This article has been written by Shivang , one of our highly dedicated and hardworking volunteer.
“By the year 2020, about 1.7 megabytes of new information will be created every second for every human being on planet”, a line from a article in Forbes that you will find quoted in almost every other article related to data science. Words like Data Science and Big Data have become a buzzword today but there is very less clarity related to these terms. This article will focus on the actual meaning of data science, skills required, payscale ,the downsides of the profession and application of data science in Actuarial Science.

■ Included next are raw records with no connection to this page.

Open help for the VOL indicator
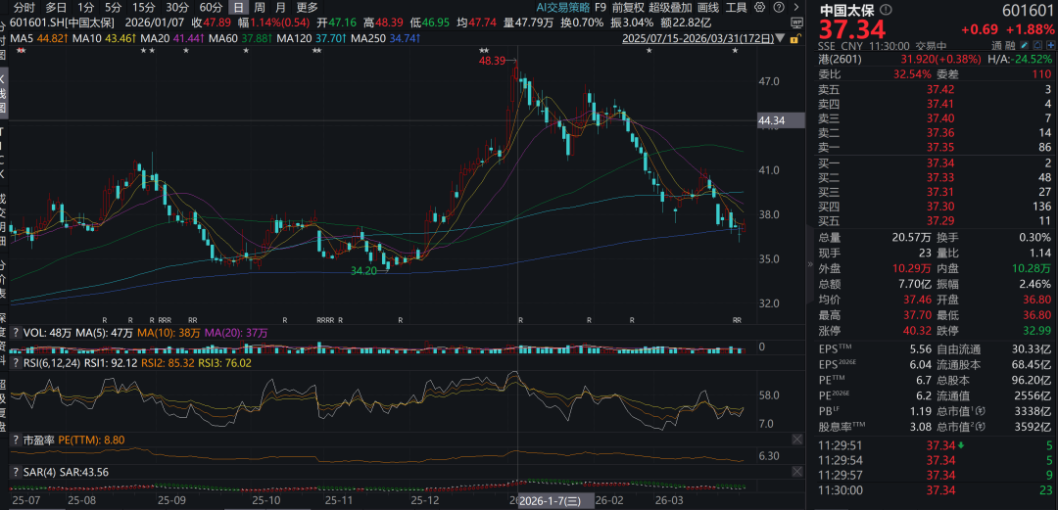Screen dimensions: 1058x510 point(16,333)
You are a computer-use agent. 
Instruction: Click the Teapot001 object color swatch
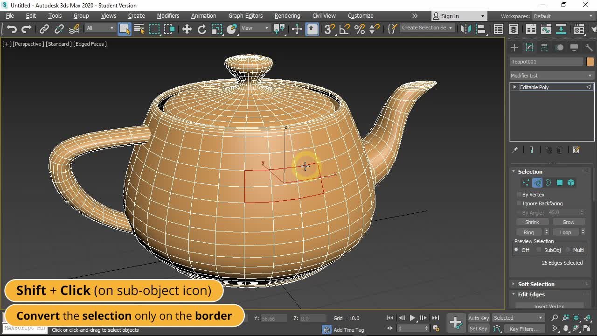[x=590, y=62]
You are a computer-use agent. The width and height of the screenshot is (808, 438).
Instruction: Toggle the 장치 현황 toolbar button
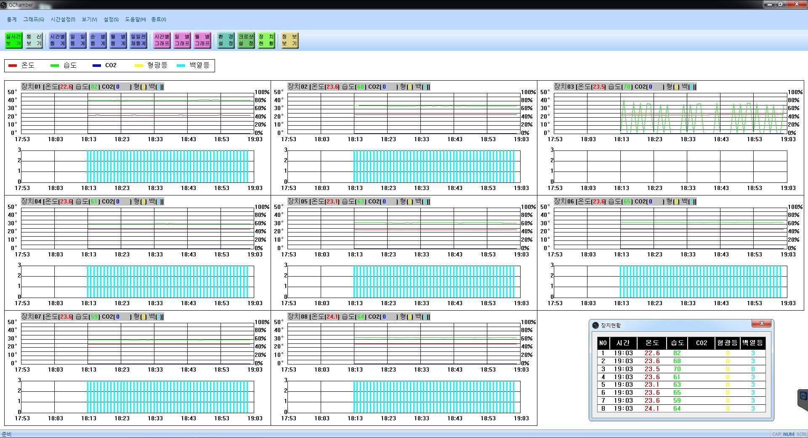click(x=266, y=40)
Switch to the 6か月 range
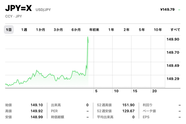Screen dimensions: 186x124 [76, 30]
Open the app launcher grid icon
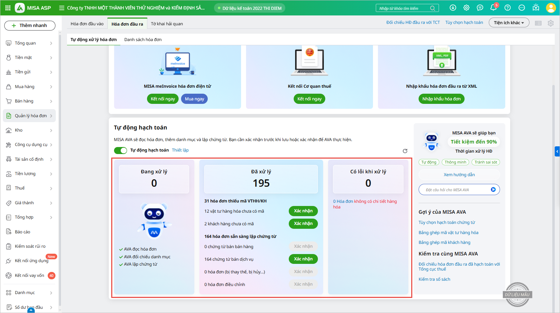 (x=8, y=8)
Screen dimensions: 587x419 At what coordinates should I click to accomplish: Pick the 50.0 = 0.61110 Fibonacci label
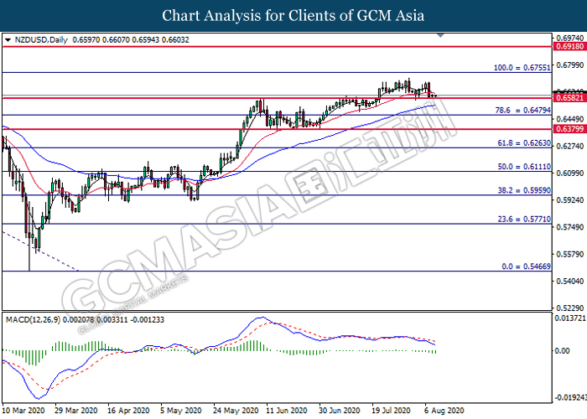[523, 167]
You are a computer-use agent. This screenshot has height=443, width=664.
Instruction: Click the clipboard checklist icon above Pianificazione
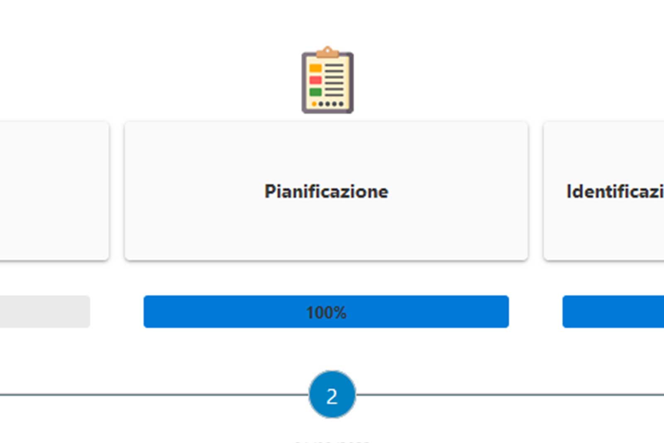click(x=327, y=81)
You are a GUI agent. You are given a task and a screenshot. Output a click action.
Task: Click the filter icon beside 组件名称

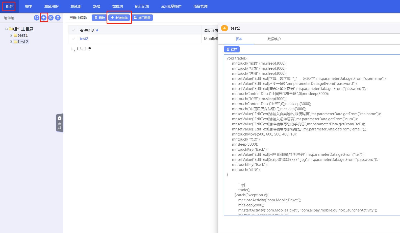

Data Science is a multidisciplinary field which involves techniques, algorithms and methods from the fields of mathematics, statistics and computer science, used to analyze structured and unstructured data for explanatory and predictive purposes. A very basic practical example of application of data science may be a shopping website recommending its customers products based on their purchase history.
Many a times it is used interchangeably with data analyses and business intelligence. However, in its true sense it is more predictive than explanatory. It analyses patterns in the data sets to predict future values rather than explaining and making reports out of data.
- Statistics- Data Scientists need to have strong knowledge of statistics and statistical tools. They need to posses knowledge of Descriptive and Inferential Statistics as well as Probablity.
- R Programming- R is one of the most powerful tools built to solve statistical problems. About 43% of data scientists today use R.
- Python Coding- Python due to its versatility is the most common coding language used by the data scientists
- SQL- It is a database management programming language that can help you to carry out operations like add, delete and extract data from database.
Other equally important skills that one needs to posses are-
- Hadoop Platform
- Machine Learning and AI
- Data Vizualisation
According to payscale.com the median salary of a data scientist is around Rs.6.21lpa.The entry level salaries range from 2.5 lpa to 3 lpa rising upto 20 lpa at a very high experience level.
Downsides of the Profession
Many a times managers hire data scientists with a lack of clarity of purpose and goals.As a data scientist, you need the whole picture. You need to know what your goal is because otherwise you can’t expect to achieve it. Unfortunately, people often narrow that goal with their own theories before presenting it to you.They tend to overestimate (give them ultimate answers to questions) or underestimate (expect making reports and analyses). Data scientist also complain of not being the descision maker. Data science provides suggestions, advices. Usually it’s not decision making role. And many data scientists get frustrated when decision makers follow their instincts ignoring facts.
Application of Data Science in Actuarial Science
Actuaries are always dealing with data and making inferences out of it. However they had been always dealing with the structured data. With technological advancements we are able to collect, store and analyze large amounts of unstructured data. Actuaries are using such data from customers available from social media, wearables, IOT etc. apart from the information provided by them to provide more flexible and customized policies and pricing with the help of data science techniques.